Problem to work on:
Output nothing but the lines from the first line of the entries to the line with "Image resolution: width=983", inclusive, exactly as they read.

....

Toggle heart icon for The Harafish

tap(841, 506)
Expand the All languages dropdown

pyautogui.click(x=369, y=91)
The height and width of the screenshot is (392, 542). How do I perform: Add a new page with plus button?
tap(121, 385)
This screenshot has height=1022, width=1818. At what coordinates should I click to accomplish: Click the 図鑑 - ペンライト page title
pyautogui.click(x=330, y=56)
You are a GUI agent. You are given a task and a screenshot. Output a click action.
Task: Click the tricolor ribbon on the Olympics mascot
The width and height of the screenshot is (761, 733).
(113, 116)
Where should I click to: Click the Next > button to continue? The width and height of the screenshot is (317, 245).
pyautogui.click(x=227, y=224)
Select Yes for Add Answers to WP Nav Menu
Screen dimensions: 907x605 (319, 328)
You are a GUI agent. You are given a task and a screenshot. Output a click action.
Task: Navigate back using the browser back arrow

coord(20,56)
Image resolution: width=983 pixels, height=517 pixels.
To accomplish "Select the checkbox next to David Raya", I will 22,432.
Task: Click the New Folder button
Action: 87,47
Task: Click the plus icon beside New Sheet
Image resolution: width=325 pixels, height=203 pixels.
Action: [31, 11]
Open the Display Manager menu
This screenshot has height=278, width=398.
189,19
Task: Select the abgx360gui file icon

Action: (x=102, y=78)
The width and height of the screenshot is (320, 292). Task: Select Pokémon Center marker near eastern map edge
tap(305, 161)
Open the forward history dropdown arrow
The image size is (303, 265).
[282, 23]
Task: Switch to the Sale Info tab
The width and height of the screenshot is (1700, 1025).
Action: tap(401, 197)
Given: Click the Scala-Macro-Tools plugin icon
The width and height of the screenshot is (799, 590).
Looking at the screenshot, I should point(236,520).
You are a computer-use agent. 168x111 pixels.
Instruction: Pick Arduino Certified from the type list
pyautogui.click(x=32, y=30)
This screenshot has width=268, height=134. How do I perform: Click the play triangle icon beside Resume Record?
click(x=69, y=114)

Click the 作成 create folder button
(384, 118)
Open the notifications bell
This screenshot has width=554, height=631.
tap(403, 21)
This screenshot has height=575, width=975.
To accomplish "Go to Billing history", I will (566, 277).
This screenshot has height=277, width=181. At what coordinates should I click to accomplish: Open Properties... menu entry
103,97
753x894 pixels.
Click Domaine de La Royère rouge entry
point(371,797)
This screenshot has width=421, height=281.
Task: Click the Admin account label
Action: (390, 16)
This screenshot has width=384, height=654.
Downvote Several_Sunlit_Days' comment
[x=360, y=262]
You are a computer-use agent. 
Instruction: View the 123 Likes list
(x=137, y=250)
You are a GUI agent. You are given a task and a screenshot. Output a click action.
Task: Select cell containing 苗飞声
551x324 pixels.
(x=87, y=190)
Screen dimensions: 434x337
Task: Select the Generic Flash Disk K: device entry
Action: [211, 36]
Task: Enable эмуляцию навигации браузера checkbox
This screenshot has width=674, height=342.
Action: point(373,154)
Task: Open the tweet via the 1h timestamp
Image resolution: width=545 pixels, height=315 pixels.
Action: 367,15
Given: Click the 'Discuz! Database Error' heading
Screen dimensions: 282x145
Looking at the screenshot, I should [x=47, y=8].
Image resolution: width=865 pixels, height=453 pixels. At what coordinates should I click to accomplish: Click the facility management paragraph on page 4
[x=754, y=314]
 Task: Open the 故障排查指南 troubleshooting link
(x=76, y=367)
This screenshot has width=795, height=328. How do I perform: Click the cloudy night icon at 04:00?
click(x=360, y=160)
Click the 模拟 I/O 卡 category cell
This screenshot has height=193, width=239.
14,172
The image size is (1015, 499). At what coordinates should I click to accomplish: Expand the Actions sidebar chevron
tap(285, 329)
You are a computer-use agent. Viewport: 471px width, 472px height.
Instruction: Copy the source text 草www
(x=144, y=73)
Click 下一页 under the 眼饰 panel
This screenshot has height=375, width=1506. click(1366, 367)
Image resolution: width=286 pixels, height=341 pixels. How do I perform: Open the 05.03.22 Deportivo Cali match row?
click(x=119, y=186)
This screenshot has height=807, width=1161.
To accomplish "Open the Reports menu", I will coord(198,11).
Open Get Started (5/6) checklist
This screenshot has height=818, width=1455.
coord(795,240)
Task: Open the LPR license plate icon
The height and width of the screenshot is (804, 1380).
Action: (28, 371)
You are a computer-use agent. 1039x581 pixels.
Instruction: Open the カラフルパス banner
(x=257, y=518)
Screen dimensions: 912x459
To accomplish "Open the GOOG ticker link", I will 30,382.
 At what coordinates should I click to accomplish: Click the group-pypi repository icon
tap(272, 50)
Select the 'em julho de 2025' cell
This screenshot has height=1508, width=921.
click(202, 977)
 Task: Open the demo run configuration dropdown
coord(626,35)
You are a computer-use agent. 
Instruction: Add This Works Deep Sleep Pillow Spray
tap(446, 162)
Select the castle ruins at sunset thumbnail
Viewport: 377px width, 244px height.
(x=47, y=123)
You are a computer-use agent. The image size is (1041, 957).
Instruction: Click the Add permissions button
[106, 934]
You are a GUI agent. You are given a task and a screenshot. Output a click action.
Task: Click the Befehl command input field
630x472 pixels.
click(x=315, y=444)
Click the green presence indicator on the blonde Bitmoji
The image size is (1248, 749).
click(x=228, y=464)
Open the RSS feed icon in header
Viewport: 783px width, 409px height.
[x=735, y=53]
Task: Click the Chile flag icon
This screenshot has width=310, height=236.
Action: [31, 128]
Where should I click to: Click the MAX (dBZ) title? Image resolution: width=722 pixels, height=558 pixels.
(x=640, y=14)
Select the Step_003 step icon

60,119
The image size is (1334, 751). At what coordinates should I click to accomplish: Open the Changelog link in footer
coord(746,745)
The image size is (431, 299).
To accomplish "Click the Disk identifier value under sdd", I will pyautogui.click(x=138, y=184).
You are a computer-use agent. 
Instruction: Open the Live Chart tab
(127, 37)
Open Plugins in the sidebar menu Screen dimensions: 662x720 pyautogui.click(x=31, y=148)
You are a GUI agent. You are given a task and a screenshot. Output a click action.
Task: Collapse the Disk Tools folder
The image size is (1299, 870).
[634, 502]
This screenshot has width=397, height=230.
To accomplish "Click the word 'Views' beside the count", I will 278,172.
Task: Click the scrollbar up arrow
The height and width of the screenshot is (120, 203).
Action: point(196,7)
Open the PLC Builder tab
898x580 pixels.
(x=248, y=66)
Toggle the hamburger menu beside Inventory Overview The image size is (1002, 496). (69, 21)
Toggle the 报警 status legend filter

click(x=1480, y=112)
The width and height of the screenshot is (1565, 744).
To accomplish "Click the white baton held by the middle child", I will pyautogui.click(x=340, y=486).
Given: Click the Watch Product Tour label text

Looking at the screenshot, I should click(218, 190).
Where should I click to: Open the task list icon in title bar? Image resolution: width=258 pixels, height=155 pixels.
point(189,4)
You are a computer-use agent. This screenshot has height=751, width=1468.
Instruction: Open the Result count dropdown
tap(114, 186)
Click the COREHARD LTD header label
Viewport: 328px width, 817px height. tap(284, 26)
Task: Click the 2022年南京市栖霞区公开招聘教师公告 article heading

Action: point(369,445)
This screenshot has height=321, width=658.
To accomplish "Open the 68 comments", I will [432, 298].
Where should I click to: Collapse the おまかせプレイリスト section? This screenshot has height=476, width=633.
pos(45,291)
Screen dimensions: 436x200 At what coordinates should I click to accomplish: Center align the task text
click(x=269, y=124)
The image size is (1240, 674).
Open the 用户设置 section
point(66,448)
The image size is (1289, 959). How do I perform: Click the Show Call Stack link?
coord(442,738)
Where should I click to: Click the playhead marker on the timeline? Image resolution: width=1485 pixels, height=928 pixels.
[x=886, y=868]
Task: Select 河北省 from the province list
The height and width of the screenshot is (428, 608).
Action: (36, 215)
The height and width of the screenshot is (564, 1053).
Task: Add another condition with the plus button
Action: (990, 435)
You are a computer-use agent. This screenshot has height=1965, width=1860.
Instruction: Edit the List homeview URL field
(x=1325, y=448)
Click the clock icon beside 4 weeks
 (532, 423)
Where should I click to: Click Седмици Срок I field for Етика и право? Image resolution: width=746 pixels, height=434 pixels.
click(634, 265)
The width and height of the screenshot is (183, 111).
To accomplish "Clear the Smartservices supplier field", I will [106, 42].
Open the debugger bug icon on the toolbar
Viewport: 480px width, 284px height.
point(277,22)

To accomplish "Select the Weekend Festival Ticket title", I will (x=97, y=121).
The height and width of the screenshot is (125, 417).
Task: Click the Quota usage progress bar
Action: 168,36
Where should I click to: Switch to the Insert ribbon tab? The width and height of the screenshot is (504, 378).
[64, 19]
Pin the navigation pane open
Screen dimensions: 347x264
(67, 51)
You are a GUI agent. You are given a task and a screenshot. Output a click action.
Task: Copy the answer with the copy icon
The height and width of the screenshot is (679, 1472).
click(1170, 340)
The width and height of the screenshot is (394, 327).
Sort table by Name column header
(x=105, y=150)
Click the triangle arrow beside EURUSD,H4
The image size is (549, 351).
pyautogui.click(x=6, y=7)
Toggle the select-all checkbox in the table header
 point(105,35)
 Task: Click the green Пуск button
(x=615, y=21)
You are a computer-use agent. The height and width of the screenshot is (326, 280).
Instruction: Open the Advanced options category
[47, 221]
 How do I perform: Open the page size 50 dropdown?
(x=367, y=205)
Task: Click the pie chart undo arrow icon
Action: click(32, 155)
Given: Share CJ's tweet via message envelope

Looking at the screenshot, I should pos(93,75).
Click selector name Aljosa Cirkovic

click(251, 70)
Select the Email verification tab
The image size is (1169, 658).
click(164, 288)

....

Answer space:
Toggle heart icon for The Harafish

tap(841, 506)
Expand the All languages dropdown

pyautogui.click(x=369, y=91)
The height and width of the screenshot is (392, 542). How do I perform: Add a new page with plus button?
tap(121, 385)
This screenshot has height=1022, width=1818. At what coordinates should I click to accomplish: Click the 図鑑 - ペンライト page title
pyautogui.click(x=330, y=56)
You are a GUI agent. You are given a task and a screenshot. Output a click action.
Task: Click the tricolor ribbon on the Olympics mascot
The width and height of the screenshot is (761, 733).
(113, 116)
Where should I click to: Click the Next > button to continue? The width and height of the screenshot is (317, 245).
pyautogui.click(x=227, y=224)
Select Yes for Add Answers to WP Nav Menu
Screen dimensions: 907x605 (319, 328)
You are a GUI agent. You are given a task and a screenshot. Output a click action.
Task: Navigate back using the browser back arrow

coord(20,56)
Image resolution: width=983 pixels, height=517 pixels.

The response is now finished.